= WHAT NEEDS TO BE DONE =
Exactly reproduce the entries, dropping any pictures from your copy.

[Collected data]
++++++++++++++++++++
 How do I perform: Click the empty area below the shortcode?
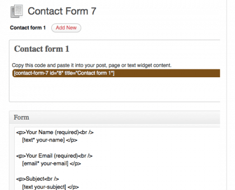pyautogui.click(x=115, y=89)
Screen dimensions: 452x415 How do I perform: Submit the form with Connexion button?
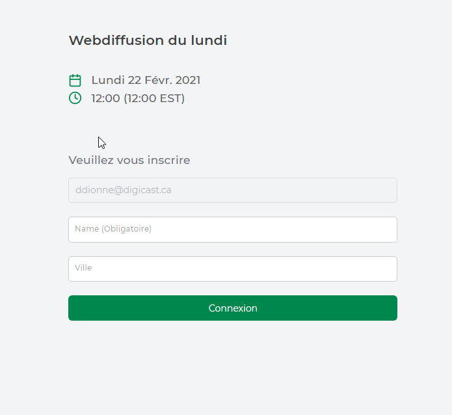(233, 308)
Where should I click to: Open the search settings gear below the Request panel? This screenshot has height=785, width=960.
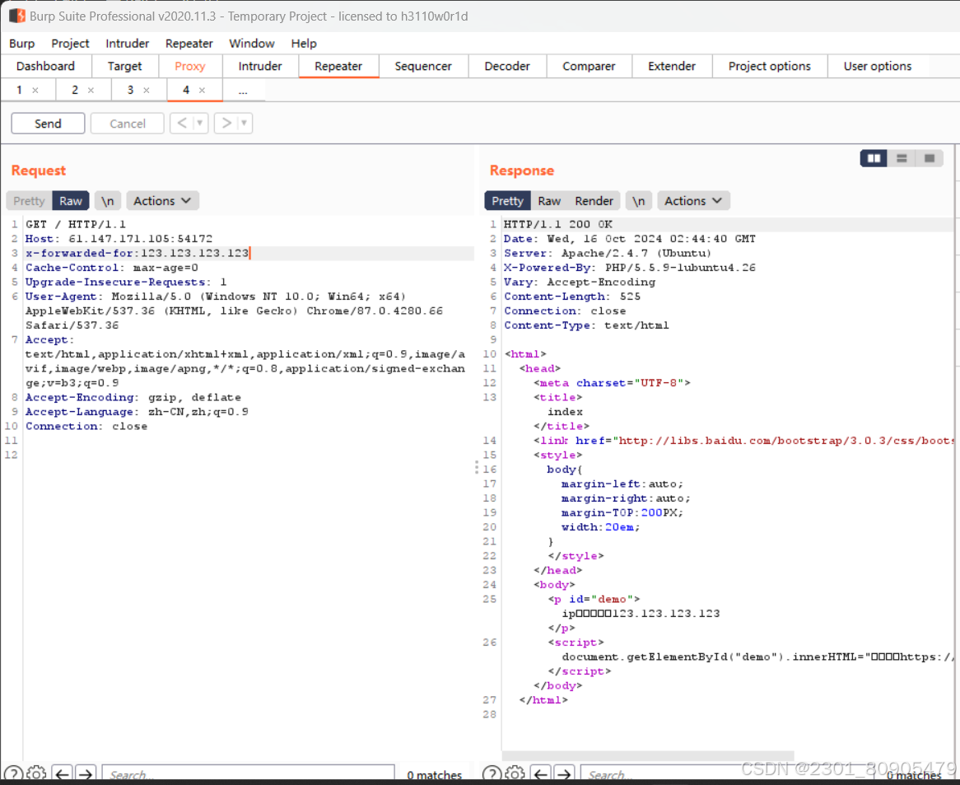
++++++++++++++++++++
= YOUR SOLUTION =
 How do I perform: Click the empty area below the shortcode?
pyautogui.click(x=115, y=89)
Screen dimensions: 452x415 How do I perform: Submit the form with Connexion button?
(233, 308)
Where should I click to: Open the search settings gear below the Request panel? This screenshot has height=785, width=960.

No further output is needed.